Pre-allocation for matrices / vectors of matrices of different length

Hi all,

I am doing a bunch of simulations, and I want to save the outcome of these N simulations
My parameters for each simulation is a p of type Vector{Matrix{Float32}}, and there are M vectors X, Y that I’d like to store for each p.
The dimensions of p, X, and Y are known a priori.

Currently I’m doing something along the lines of

data = Dict()
X_dim = ... # lenght of X
Y_dim = ... # length of Y
for i in 1:N
    p = generate_params()
    Xs = Matrix{Float32}(undef, M, X_dim)
    Ys = Matrix{Float32}(undef, M, Y_dim)
    for j in 1:M
        X = rand(X_dim)
        Y = simulation(X, p)
        Xs[j, :] .= X
        Ys[j, :] .= Y
    merge!(dict, i => (p = p, Xs = Xs, Ys = Ys))

to store the data.
But (unsurprisingly) this leads to a lot of garbage collection time, and I’m wondering if there is a good way of preallocating memory to speed things up.
I suspect there must be, as all dimensions are known, but I can’t figure out an elegant way to do it that still keeps track of all the data easily!

Do you really need a dictionary if all you are doing is indexing simulations with i in 1:N? Why not a vector of matrices?

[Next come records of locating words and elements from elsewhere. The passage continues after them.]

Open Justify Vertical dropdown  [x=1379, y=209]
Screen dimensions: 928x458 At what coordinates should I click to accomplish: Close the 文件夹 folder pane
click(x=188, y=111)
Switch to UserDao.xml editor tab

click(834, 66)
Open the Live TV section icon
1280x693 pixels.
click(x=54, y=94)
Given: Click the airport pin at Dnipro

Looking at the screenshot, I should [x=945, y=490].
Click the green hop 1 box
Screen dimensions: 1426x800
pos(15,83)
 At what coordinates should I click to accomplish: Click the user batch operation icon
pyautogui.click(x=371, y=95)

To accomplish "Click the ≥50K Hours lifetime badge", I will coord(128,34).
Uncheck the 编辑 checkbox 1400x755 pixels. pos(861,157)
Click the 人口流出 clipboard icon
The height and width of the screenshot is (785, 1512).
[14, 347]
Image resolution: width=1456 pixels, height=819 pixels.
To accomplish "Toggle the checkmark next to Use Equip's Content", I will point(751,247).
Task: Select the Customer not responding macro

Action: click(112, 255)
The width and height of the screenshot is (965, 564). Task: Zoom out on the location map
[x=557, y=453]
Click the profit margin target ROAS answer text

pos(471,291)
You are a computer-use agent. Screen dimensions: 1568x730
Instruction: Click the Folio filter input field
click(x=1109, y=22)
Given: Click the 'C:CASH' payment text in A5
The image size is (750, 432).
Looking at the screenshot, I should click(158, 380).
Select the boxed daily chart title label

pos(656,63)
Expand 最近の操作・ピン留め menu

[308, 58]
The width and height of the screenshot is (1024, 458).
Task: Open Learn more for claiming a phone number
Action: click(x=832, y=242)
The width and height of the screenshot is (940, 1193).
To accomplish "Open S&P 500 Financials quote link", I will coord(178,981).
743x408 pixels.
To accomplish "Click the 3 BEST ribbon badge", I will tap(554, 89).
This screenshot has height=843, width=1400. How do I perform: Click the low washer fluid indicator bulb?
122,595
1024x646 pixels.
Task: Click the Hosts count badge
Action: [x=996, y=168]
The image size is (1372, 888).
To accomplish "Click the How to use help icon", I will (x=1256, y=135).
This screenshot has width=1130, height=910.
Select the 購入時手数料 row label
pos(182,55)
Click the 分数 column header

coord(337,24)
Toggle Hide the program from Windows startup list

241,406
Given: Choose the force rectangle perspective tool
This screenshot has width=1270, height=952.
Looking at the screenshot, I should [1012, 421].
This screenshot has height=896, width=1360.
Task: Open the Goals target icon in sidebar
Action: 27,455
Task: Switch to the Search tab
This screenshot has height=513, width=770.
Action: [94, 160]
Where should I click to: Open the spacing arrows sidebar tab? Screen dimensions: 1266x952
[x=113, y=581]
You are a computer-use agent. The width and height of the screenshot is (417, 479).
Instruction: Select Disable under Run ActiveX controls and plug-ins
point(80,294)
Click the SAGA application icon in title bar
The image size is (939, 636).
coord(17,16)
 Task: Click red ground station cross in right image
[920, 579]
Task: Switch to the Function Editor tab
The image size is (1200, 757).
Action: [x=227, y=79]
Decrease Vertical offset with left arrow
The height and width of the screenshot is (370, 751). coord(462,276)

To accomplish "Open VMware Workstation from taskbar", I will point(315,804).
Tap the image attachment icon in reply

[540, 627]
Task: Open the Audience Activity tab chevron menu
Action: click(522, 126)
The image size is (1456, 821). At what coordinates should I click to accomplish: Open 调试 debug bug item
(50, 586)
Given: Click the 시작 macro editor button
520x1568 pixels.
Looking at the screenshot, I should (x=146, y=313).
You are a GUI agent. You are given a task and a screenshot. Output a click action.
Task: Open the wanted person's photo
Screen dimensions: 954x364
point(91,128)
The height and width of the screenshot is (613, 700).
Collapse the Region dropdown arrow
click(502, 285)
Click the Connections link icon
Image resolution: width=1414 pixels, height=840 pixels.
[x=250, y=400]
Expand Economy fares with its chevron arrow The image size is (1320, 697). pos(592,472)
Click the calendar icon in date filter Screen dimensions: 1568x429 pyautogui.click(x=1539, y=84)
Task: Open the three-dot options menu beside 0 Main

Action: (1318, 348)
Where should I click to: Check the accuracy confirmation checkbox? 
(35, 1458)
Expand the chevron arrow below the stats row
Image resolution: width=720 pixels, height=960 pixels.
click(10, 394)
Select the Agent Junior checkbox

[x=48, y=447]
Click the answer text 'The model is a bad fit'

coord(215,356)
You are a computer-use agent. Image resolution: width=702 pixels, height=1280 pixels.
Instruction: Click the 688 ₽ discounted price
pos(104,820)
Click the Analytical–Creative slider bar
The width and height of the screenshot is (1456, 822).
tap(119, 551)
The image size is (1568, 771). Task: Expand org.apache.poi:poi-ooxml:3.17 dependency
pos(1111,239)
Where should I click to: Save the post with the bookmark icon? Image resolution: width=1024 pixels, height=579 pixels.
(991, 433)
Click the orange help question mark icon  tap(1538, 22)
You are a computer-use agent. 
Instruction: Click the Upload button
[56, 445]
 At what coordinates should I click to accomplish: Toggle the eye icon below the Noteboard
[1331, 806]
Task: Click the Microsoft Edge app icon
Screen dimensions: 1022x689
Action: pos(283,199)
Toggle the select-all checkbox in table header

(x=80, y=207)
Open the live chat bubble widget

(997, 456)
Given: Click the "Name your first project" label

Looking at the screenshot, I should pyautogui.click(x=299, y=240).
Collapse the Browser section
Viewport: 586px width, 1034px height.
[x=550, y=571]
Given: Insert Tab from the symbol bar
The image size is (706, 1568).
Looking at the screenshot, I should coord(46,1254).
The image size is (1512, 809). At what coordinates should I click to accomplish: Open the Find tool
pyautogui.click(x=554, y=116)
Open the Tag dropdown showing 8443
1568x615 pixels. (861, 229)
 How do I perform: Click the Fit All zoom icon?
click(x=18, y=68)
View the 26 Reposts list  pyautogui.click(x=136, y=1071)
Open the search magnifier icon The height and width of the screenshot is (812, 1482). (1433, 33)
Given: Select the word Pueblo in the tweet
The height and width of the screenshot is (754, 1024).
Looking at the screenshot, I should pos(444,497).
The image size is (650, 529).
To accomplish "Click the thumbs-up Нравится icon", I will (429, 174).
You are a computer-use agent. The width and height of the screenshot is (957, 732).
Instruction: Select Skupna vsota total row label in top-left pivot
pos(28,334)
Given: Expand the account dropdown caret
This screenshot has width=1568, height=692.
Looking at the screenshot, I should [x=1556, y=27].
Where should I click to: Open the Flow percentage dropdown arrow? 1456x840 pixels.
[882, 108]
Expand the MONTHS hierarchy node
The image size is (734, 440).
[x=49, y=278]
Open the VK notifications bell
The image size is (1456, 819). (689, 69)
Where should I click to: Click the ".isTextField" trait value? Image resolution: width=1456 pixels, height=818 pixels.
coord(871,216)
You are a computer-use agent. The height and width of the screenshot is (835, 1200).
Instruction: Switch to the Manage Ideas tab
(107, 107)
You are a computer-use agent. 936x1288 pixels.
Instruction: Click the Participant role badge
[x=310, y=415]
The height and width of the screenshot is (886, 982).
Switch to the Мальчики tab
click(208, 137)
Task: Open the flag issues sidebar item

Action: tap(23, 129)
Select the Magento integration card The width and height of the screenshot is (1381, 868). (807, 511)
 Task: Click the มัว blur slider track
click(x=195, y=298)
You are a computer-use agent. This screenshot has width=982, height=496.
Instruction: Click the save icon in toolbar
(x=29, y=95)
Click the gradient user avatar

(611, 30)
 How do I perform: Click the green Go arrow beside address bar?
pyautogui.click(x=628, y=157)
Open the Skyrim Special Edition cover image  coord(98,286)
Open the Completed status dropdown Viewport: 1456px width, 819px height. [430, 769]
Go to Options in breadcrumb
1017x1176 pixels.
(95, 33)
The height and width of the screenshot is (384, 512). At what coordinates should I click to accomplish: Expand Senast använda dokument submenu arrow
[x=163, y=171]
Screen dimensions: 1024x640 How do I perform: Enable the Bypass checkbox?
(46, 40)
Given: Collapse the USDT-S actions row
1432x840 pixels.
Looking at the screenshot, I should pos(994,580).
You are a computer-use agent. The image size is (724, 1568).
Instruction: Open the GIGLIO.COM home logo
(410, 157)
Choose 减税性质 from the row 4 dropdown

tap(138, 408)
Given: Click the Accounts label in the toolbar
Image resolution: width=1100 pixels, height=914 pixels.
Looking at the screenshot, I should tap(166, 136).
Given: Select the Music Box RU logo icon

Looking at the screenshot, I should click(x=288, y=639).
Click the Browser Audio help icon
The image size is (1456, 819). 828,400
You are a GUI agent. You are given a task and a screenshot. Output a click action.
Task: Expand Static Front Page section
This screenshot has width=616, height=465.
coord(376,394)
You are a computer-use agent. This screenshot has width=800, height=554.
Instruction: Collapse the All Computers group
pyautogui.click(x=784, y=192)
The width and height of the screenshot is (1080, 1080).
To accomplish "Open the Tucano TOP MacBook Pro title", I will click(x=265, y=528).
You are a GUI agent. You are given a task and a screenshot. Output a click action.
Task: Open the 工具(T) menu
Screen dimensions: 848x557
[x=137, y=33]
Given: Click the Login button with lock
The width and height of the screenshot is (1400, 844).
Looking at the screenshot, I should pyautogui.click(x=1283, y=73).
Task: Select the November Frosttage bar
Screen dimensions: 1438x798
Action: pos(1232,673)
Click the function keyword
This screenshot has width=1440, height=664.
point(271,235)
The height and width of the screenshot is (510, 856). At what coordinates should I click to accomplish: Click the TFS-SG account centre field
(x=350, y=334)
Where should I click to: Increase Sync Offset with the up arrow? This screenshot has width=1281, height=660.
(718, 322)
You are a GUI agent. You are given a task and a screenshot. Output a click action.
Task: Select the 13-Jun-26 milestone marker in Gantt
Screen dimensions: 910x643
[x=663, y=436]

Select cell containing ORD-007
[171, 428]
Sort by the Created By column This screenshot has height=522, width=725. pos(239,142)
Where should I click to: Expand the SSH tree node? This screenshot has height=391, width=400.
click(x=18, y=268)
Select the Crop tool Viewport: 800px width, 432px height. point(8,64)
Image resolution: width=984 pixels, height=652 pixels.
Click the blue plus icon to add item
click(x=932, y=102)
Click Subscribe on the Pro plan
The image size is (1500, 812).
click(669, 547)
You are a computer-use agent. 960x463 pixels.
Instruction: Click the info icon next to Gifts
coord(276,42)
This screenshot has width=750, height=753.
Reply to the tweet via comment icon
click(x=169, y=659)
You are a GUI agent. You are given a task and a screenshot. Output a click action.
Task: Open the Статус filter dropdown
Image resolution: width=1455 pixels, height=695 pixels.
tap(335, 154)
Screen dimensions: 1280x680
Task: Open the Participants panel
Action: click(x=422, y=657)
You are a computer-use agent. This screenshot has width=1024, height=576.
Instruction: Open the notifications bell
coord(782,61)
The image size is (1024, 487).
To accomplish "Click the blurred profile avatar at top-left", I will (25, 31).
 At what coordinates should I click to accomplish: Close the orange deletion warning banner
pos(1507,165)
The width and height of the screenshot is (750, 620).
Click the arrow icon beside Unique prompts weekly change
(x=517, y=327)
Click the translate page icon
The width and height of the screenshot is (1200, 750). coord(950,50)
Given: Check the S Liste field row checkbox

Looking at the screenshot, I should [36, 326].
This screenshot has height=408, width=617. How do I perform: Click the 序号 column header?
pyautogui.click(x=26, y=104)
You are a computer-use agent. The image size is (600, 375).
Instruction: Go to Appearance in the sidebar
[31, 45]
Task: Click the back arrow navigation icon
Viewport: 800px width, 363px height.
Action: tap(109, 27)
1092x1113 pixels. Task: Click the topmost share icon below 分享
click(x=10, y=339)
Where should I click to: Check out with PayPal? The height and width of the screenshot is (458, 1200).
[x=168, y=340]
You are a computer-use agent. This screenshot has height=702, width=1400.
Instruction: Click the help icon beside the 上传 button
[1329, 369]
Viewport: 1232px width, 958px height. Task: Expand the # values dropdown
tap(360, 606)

It seems to me that the only allocations that can be avoided are X and Y.

You need to allocate N instances of p, Xs, and Ys b/c you store those.
Assigning them to the Dict does not allocate. Though I don’t know how merge! operates. d[i] = (p = p, Xs = Xs, Ys = Ys) would seem easier anyway.

To avoid allocating X and Y, in your loop:

@views for j = 1 : M
  Xs[j,:] .= rand(X_dim)
  Ys[j,:] .= simulation(Xs[j,:], p)
  # or simulation!(Ys[j,:], Xs[j,:], p)

You could even do rand!(Xs[j,:])